Alex Christian

Porto Design Summer School

I attended the Porto Design Summer School Editorial Course in the summer of 2017. The course, taught by Andrew Howard, Hamish Muir, Catherine Griffiths and David Pearson, consisted of lectures, design exercises, and one main project. The project centred around Italo Calvino's novel Invisible Cities, in which Marco Polo tells the Khan about fifty-five cities he has seen on his travels. The book has a fugue-like structure, with each of the eleven categories of city recurring through the book. Our class was split into two groups of eleven, each of which produced one edition of Invisible Cities. Each of us was assigned one category of city, and a different page size, so that the physical book could be as varied as the stories contained within. I was assigned the category of Trading Cities.

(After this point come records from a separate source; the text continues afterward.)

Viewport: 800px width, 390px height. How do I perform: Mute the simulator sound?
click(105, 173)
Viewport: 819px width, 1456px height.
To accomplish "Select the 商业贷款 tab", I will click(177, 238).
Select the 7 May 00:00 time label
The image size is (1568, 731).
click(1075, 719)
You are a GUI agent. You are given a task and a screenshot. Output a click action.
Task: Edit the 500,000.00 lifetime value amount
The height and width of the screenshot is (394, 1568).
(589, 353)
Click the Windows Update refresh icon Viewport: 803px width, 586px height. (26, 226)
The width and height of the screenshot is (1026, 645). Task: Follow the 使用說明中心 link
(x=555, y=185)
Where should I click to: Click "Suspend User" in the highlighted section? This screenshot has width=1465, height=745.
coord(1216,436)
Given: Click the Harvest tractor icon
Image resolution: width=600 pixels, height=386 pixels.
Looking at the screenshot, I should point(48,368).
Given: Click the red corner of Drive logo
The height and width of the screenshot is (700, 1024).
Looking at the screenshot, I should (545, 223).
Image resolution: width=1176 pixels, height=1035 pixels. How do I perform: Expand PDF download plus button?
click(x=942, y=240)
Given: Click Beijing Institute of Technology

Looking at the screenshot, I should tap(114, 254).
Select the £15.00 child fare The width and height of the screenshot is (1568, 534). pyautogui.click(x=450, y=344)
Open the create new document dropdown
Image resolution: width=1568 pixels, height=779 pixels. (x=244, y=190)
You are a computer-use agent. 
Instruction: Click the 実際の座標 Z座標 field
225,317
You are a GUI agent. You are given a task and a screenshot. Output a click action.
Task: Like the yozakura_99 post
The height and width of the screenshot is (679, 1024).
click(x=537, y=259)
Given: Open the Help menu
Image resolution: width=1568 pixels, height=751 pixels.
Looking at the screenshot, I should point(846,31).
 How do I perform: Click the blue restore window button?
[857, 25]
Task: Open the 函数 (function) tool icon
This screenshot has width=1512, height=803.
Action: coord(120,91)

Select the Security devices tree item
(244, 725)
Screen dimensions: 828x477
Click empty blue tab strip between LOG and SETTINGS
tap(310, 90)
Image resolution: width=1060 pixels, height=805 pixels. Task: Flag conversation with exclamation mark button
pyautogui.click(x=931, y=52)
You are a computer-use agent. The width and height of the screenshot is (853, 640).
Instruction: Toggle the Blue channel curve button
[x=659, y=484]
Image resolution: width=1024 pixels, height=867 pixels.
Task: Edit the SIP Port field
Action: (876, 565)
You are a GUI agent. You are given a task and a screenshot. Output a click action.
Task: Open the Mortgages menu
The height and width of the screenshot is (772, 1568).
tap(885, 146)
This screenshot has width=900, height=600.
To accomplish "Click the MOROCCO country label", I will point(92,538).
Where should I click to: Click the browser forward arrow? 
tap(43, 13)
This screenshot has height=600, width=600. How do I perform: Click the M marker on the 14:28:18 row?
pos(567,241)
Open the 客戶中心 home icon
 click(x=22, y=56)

I realised that it was time for me to use the literary analysis skills I had learnt at university. As a literature student, I'm used to explaining books by writing essays, but this was design – I had to evoke, not explain. I wanted a meaningful design centred in the text. I took myself away to a café in the local square and read the stories over and over, listing all the themes and feelings they contained, and highlighting the crucial ones I wanted to convey in the design. Polo describes the social and economic interactions of the cities, and I was struck by how each one is subtly different. I found myself wanting to express the directions of interactions diagramatically – the first was progressive, the next divergent, the next cyclical, the next convergent, and the last reciprocal. Drawing out these diagrams, I realised I had found the visual expression of the stories I wanted. Following the themes of navigation and wonder in the novel, I decided to express the diagrams as star charts, with 55 stars per page in a nod to the overall structure of the book.

I took the parameters of the brief as inspirations instead of restrictions. Because the page size and binding had been specified, I let them define the position of the titles and text area. The book could be taken apart, and I wanted to give the reader a reason why it should be. I made each of the star charts flow into the next (and the last into the first), so that the pages could be reunited and assembled like a puzzle.

The ultimate parameter in any brief is the user, and I took a UX-inspired approach to this design. The outside and bottom margins were defined by the size of an average thumb and hand (well, of my hand). As well as letting the reader's comfort guide the design, however, I also designed in some discomfort to guide the reader. Because all of the stories were so short, they could fit on one page, and are best read in a quick burst. To this end, I put all of the text on the verso pages, forcing the reader to hold the page open to read the story. This also led my decision to use a thin card for the pages – to provide a little page-turning resistance. Otherwise, the text was set as conventionally as possible.

In a classic printer mishap, I accidentally printed the body text on the illustration side of the paper – and I had to keep it. In the final product, the black and red were printed in separate passes to preserve something of the randomness that birthed the idea.

For the dust jacket, I wanted something simpler and bolder – and, honestly, something with a shorter lead time. In trying to give a sense of shimmering invisibility to the type, I overlaid it with bars of gradient – and the bars looked better than the plain background. It was only on printing out and trying on the dust jacket that its trompe-l'oeil effect became clear: it looked unbelievably like a fluted column. Classical, architectural and kind of magical – I didn't need to do anything else to evoke Invisible Cities.